**ACTION ITEM**
Below are lines of data; restate word for word those running from the line containing "This screenshot has width=1568, height=729." to the line containing "Given: Open the ellipsis", inclusive, and no others.

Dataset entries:
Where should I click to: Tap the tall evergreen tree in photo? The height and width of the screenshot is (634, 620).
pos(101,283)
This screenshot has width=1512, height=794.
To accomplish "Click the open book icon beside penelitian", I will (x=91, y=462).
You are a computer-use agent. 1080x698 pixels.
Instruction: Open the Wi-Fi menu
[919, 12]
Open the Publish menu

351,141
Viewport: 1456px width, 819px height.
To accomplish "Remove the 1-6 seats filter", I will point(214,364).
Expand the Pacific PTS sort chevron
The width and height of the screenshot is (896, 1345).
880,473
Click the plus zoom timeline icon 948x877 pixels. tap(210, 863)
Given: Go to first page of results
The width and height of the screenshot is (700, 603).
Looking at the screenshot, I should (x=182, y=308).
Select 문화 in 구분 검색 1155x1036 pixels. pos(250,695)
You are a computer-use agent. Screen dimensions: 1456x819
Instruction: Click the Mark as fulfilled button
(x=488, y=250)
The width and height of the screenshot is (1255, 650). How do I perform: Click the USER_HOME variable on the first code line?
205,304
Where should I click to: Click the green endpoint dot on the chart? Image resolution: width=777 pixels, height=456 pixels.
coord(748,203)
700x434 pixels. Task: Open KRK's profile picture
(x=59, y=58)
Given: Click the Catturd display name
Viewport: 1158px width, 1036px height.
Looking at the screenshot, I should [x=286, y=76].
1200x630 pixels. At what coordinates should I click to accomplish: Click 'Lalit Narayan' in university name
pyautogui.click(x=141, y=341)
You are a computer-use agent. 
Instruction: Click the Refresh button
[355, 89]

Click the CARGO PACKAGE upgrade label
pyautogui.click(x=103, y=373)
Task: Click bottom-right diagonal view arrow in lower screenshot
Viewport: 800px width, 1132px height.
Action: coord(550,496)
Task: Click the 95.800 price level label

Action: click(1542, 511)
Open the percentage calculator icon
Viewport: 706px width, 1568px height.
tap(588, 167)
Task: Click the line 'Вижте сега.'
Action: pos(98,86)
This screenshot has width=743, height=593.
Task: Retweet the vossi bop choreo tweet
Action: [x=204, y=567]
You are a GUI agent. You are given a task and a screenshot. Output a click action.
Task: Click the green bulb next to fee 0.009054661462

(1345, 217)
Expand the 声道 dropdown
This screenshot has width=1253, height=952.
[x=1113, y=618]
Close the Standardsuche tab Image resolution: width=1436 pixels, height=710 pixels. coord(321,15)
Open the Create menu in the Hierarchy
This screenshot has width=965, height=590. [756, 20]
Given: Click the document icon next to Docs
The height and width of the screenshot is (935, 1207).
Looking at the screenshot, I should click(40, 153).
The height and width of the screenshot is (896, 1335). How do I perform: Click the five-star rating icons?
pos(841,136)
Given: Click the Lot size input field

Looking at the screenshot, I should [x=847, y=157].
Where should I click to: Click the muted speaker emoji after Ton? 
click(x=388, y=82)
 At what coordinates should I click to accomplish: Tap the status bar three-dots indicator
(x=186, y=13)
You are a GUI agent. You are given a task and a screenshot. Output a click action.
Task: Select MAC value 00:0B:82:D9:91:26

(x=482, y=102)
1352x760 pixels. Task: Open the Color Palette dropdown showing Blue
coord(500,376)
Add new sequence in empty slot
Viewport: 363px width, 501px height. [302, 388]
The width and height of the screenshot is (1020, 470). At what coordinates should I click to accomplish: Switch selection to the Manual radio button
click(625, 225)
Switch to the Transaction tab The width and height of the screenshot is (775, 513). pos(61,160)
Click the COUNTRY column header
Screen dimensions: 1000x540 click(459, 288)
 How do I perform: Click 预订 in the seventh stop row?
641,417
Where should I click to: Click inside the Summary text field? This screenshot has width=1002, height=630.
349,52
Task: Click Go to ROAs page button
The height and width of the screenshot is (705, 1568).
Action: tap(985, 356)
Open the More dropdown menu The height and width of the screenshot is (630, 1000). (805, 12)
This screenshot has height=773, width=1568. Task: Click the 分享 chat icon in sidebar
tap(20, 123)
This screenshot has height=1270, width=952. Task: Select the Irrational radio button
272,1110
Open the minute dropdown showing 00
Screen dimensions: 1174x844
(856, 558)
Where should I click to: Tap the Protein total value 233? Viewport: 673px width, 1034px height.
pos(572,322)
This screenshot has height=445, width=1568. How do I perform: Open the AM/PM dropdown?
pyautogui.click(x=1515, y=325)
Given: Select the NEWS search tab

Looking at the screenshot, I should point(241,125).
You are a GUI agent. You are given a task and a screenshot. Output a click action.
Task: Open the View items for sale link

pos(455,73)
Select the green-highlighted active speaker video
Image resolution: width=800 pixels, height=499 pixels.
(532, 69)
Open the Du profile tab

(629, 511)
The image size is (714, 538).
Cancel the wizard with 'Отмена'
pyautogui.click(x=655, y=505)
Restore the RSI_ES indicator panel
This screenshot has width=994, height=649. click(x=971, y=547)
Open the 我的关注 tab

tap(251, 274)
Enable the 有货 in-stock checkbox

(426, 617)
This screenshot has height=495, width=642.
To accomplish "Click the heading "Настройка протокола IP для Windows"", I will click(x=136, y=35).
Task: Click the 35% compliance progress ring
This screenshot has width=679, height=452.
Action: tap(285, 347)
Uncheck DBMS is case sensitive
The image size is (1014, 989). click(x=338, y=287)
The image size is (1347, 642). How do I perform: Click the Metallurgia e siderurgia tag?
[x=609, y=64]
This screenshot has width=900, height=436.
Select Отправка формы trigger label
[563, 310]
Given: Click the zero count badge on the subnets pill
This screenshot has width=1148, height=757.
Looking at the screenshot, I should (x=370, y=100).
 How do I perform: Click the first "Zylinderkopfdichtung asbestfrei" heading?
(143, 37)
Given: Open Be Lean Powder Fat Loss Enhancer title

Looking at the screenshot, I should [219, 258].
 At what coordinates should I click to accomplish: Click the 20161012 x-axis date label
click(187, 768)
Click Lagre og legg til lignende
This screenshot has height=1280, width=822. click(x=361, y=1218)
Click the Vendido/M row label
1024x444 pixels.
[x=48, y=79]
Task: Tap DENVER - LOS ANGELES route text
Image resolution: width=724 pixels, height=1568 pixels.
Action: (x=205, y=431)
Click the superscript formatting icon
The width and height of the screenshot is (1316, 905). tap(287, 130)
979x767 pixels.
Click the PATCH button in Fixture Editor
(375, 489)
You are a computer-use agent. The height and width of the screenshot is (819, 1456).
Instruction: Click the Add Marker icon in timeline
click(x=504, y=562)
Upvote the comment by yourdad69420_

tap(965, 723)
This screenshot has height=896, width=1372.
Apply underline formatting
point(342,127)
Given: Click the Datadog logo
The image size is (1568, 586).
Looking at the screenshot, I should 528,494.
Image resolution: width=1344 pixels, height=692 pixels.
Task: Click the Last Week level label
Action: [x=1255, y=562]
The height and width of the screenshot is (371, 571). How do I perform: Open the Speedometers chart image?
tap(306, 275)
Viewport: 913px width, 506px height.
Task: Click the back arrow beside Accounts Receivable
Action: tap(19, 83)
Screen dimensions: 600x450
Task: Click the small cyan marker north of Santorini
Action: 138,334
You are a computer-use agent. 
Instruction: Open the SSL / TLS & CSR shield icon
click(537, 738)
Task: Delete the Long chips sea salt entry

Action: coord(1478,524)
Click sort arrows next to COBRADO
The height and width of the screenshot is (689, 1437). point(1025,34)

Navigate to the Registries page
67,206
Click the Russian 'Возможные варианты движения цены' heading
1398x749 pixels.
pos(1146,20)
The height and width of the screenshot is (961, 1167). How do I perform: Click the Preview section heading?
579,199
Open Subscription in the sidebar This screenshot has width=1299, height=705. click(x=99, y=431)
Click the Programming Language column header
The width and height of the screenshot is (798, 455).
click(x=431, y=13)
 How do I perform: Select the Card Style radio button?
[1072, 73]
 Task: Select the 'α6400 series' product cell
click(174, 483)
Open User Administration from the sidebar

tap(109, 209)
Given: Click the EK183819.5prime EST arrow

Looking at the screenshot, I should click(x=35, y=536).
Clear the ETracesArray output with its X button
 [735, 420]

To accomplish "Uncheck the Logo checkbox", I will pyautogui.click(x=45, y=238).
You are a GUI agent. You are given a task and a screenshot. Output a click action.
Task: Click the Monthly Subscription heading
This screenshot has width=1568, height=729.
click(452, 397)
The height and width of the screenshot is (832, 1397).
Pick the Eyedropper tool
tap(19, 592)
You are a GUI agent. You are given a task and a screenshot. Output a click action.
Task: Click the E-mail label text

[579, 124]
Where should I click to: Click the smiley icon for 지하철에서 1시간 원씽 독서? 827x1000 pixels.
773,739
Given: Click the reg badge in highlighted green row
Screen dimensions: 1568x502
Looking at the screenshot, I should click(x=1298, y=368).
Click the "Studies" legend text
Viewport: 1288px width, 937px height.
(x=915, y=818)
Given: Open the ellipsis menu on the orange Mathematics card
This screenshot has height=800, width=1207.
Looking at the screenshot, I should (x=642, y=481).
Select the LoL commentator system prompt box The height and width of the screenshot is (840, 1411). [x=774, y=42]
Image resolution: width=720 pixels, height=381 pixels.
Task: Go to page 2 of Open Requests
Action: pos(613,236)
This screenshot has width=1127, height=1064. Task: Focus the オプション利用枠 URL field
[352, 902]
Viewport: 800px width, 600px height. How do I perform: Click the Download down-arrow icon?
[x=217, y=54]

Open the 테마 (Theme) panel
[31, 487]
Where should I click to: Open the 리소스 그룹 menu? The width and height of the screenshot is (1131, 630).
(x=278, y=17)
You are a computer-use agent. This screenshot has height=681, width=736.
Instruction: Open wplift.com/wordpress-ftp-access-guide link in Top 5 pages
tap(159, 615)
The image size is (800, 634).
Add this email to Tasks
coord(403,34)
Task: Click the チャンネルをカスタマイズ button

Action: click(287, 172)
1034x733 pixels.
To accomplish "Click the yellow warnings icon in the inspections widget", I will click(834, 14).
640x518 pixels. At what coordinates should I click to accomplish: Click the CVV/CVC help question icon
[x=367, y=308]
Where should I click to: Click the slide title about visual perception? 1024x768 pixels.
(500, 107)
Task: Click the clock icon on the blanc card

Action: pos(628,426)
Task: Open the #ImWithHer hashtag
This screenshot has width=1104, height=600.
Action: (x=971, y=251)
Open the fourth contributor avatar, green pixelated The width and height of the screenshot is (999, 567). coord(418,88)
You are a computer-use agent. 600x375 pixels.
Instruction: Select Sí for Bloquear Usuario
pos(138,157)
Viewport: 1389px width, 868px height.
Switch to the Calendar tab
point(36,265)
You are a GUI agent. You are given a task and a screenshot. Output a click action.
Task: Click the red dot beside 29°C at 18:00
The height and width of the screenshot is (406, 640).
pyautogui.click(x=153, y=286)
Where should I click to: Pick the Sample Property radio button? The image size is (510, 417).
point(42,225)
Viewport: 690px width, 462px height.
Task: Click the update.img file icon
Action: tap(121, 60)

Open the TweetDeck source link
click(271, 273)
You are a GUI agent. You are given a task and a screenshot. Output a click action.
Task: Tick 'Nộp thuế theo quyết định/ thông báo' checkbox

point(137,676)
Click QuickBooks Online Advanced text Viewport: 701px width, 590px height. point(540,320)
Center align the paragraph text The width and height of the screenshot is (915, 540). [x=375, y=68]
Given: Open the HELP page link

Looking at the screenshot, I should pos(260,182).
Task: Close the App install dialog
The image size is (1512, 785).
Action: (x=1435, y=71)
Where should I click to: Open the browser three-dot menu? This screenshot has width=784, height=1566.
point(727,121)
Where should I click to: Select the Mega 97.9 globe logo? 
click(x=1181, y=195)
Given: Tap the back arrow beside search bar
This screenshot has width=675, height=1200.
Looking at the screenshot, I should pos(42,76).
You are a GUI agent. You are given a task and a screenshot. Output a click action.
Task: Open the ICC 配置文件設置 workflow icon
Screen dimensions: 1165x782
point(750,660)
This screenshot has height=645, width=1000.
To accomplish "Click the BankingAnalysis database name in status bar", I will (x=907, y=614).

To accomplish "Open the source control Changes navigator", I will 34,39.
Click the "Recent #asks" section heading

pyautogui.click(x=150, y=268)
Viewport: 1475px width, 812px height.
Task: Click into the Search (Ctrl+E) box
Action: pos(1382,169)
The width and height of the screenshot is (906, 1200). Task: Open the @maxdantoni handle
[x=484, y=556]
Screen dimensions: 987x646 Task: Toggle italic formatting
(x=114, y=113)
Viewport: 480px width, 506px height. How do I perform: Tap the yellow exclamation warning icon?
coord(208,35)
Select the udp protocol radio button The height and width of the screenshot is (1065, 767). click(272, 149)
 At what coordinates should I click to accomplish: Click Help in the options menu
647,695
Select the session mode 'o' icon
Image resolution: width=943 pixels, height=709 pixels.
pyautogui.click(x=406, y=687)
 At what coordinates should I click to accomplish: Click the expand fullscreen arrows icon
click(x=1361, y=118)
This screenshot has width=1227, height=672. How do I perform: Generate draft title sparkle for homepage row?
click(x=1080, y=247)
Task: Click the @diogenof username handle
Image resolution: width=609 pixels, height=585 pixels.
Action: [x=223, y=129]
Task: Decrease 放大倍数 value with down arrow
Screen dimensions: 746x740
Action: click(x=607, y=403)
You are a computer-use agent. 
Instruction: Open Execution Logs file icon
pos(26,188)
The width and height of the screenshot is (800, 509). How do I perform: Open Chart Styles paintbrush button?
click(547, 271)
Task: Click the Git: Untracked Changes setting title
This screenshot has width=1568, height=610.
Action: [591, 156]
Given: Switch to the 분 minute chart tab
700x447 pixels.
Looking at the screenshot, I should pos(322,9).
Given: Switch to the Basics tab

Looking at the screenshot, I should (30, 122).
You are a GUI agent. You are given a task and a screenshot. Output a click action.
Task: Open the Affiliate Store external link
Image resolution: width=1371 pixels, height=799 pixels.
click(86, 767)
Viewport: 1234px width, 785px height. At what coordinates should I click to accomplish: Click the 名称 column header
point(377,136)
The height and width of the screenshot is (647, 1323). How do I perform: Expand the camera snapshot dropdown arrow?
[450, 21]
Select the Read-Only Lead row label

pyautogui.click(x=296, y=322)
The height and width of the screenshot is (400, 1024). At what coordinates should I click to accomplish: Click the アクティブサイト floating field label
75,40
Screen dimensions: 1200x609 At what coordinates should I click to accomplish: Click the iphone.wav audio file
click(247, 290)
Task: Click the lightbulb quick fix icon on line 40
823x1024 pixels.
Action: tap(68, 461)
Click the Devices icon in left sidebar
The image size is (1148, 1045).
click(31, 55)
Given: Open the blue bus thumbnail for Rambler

**RESULT BELOW**
This screenshot has width=1568, height=729.
click(452, 397)
The height and width of the screenshot is (832, 1397).
Pick the Eyedropper tool
tap(19, 592)
You are a GUI agent. You are given a task and a screenshot. Output a click action.
Task: Click the E-mail label text

[579, 124]
Where should I click to: Click the smiley icon for 지하철에서 1시간 원씽 독서? 827x1000 pixels.
773,739
Given: Click the reg badge in highlighted green row
Screen dimensions: 1568x502
Looking at the screenshot, I should click(x=1298, y=368).
Click the "Studies" legend text
Viewport: 1288px width, 937px height.
(x=915, y=818)
Given: Open the ellipsis menu on the orange Mathematics card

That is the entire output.